Frisch gestärkt, machen wir uns auf zu einem Kramladen, in der Hoffnung einen neuen Reißverschluss-Verschluss zu finden, sowie neue Nadeln zum Reparieren der Plane. Doch nichts von beidem können wir auftreiben. Im i-Site sammeln wir ein paar Prospekte ein und nutzen das kostenlose Wlan, um nach weiteren Geschäften zu suchen, die uns eventuell einen neuen Reißverschluss-Schließer verkaufen können. Die Suche bleibt leider erfolglos. Cecil fragt schließlich sogar, aber der junge Angestellte kann auch nicht wirklich weiterhelfen. Wir fahren vom i-Site nur wenige Meter, bis wir die Autowäsche erreichen. Hier erwartet uns ein wahres Highlight. Für Sarah ist es das erste Mal, dass sie einen Hochdruck-Kärcher in der Hand hält. Cecil schmeißt eine Münze in den Automaten, Sarah zieht den Hebel am Griff und fliegt fast Weg. Doch kurze Zeit später hat sie die Situation unter Kontrolle und sichtlich Spaß daran. Insgesamt werfen wir 5$ in die Anlage. Das Ergebnis ist noch nicht perfekt, aber immerhin sind wir das Gröbste an Schmutz losgeworden. 
Für 1,13$/Liter tanken wir voll und erledigen im Anschluss unseren Einkauf. Danach fahren wir knappe 15 Minuten zu einem Platz, den wir bei Wiki-Camps gefunden haben. Dabei handelt es sich lediglich, um einen Feldweg der im spitzen Winkel von der Straße auf eine brache Fläche führt. Wir erreichen diesen Ort gegen halb fünf und sind offensichtlich die Ersten. Doch nachdem wir unsere Plank-Challenge absolviert haben (u.a. 2:10 Min im Unterarm-Stütz), füllt sich das Areal langsam. Cecil säubert noch die Plane vom Zelt, Sarah macht noch weiter Sport. Und dann ist es endlich wieder soweit … Burger-Time! Wir essen selbstgemachten Burger und es ist wieder ein wahres Fest.
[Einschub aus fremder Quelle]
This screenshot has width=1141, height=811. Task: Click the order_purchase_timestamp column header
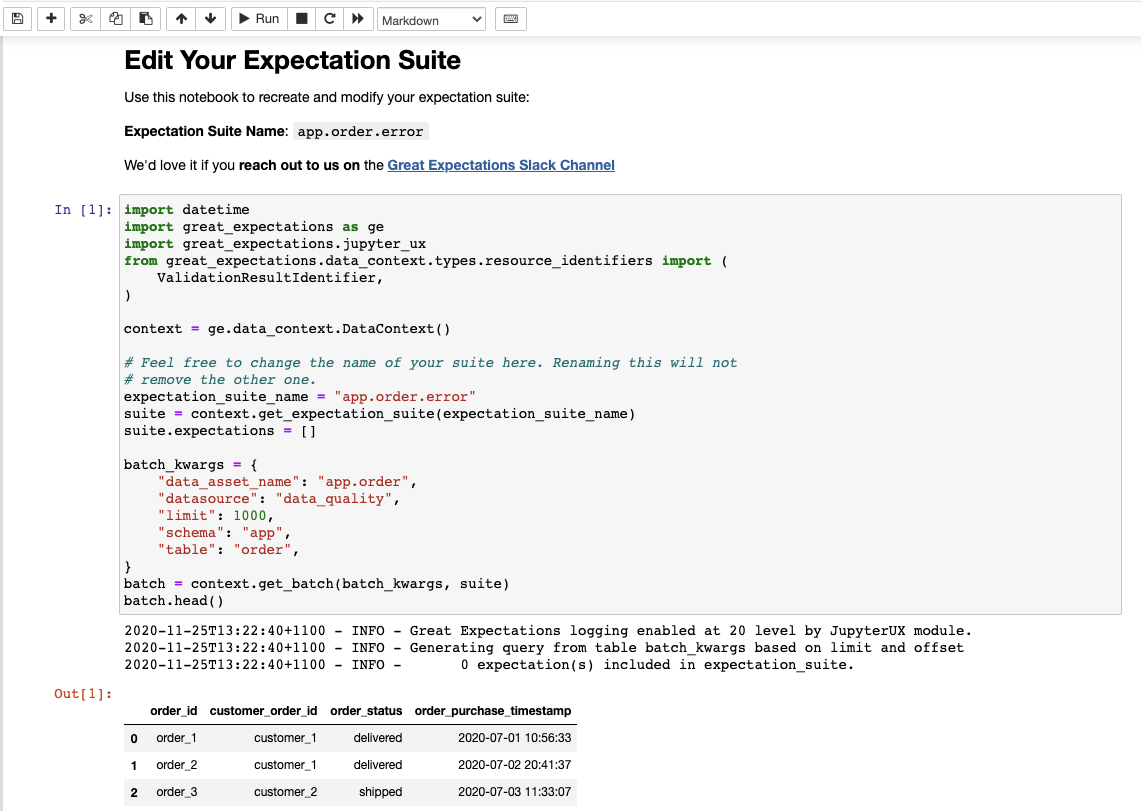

Leider sind wir erneut etwas zu spät und es ist bereits dunkel, als wir uns Burger Nr. 2 widmen. 
 



Spontan entscheiden wir uns gegen eine morgige Wanderung im Nitmiluk NP. Im Grunde entscheiden wir uns gegen alles Aktive. Wir wollen einfach hier bleiben, einen entspannten Tag erleben und uns erholen. 
Nachdem diese Entscheidung gefällt ist, schreibt Cecil Stichpunkte und Sarah löst ein Sudoku. Eigentlich ist die Welt sehr in Ordnung. So lang bis unsere französischen Nachbarn entscheiden eine kleine Party zu feiern. Laute Musik und noch lauteres Geschrei. Was wir aber auch immer für ein Glück haben bei der Wahl unserer Stellplätze. Noch dazu ist eine Menge Viehzeug in der Luft. Als Cecil davon etwas direkt ins Auge bekommt, reicht es ihm. Wir machen uns fertig und gehen hoch ins Zelt.

Ab und zu donnern ein paar Road-Trains über den Highway und von nebenan wummert gelegentlich der Bass eines ansonsten kaum erkennbaren Songs. Zum Glück sind wir so müde, dass uns das nicht lange abhält, bevor wir in einen tiefen Schlaf sinken.